Next time you make your edaname, add some oil and salt to them.
They're addicting like that.

And, I love sauteed fennel.  Oil, S+P

ETA:  to answer Ronni's question.....jicama


----------



## Been There (Aug 10, 2022)

I eat raw mini carrots and celery hearts.


----------



## Pinky (Aug 10, 2022)

Apple slices dipped in yogurt.
Unsalted nachos w. homemade salsa.
Veggie sticks w. low-cal dip.


----------



## MrPants (Aug 10, 2022)

dobielvr said:


> I can't quite make out what that is, but I'm going to look it up.
> It sounds really good for you though.


It's a type of seaweed, harvested and dried. Looks like purple kelp sort of?  Not sure if it's harvested on the west coast or just the east coast. It's easily found in Atlantic Canada. As I mentioned though, it's an acquired taste. Very salty like you just got a mouthful of sea water - lol. It is VERY high in nutrients though. One of what some call a 'superfood'?


----------



## dobielvr (Aug 10, 2022)

MrPants said:


> It's a type of seaweed, harvested and dried. Looks like purple kelp sort of?  Not sure if it's harvested on the west coast or just the east coast. It's easily found in Atlantic Canada. As I mentioned though, it's an acquired taste. Very salty like you just got a mouthful of sea water - lol. It is VERY high in nutrients though.
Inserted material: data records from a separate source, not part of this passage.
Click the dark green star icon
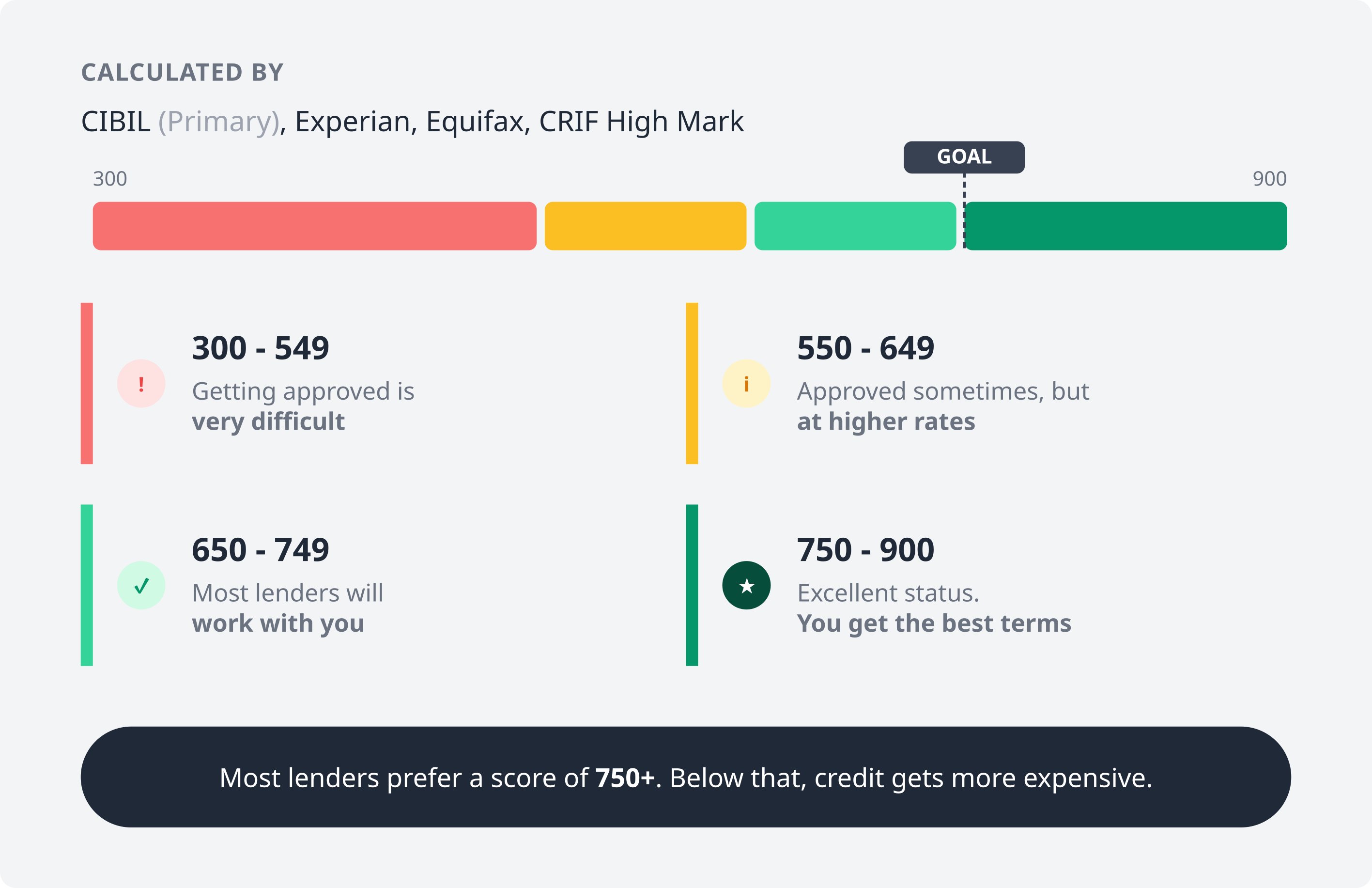 [x=746, y=585]
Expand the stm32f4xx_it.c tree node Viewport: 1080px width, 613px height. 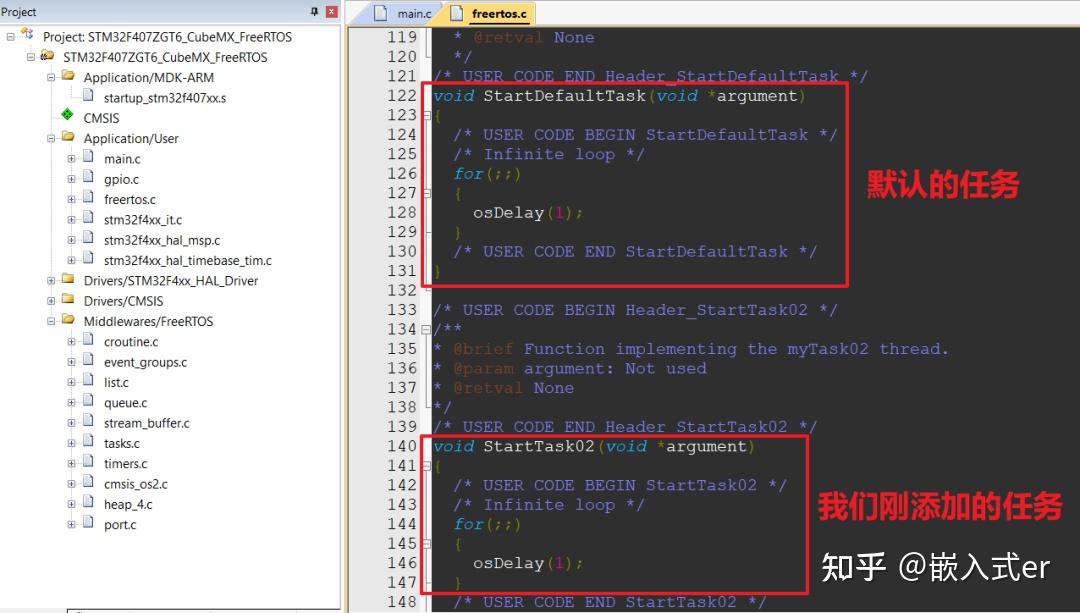(70, 219)
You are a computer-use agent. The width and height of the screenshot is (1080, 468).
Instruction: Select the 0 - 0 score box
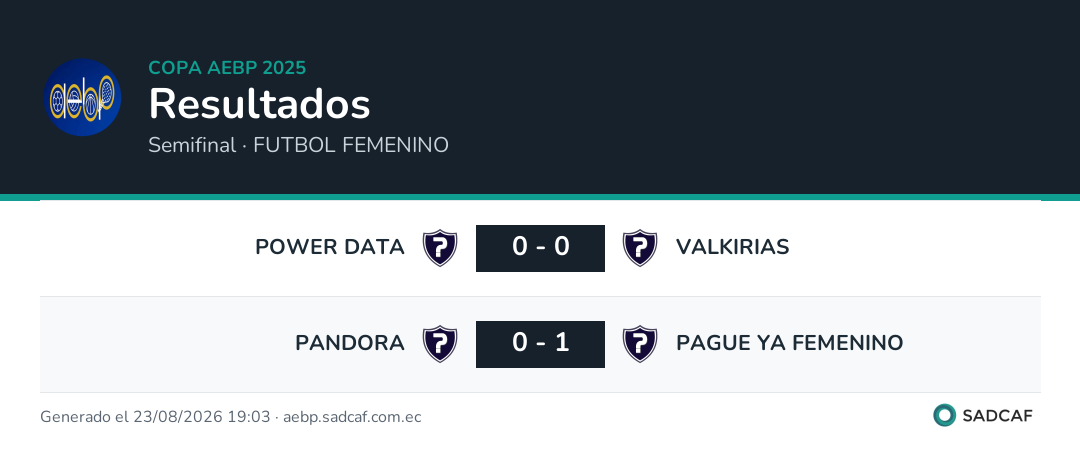[x=540, y=248]
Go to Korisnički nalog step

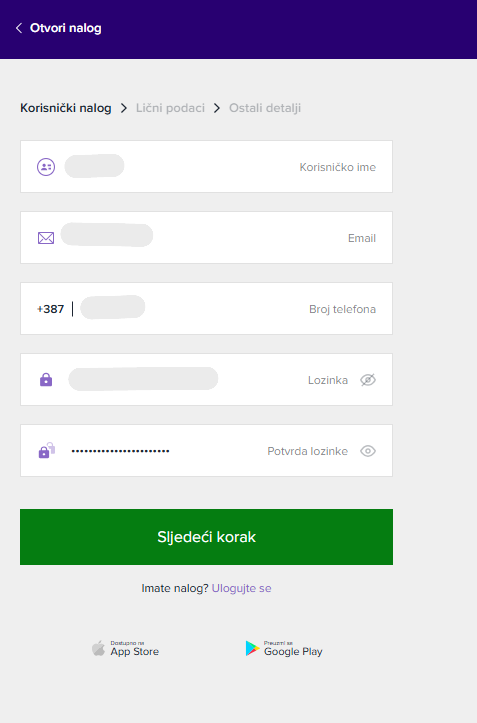66,108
One of what some call a 'superfood'?


Thank you!
I did look it up on google.

I'm intrigued.


----------



## win231 (Aug 10, 2022)

Before eating cookies, I break them into smaller pieces.
That allows the calories to float up into the atmosphere.


----------



## Gary O' (Aug 11, 2022)

Ronni said:


> Any ideas for something different?


*Kale chips*

A bit of oil
garlic powder
parmesan cheese
bake

good stuff


----------



## Lawrence00 (Aug 20, 2022)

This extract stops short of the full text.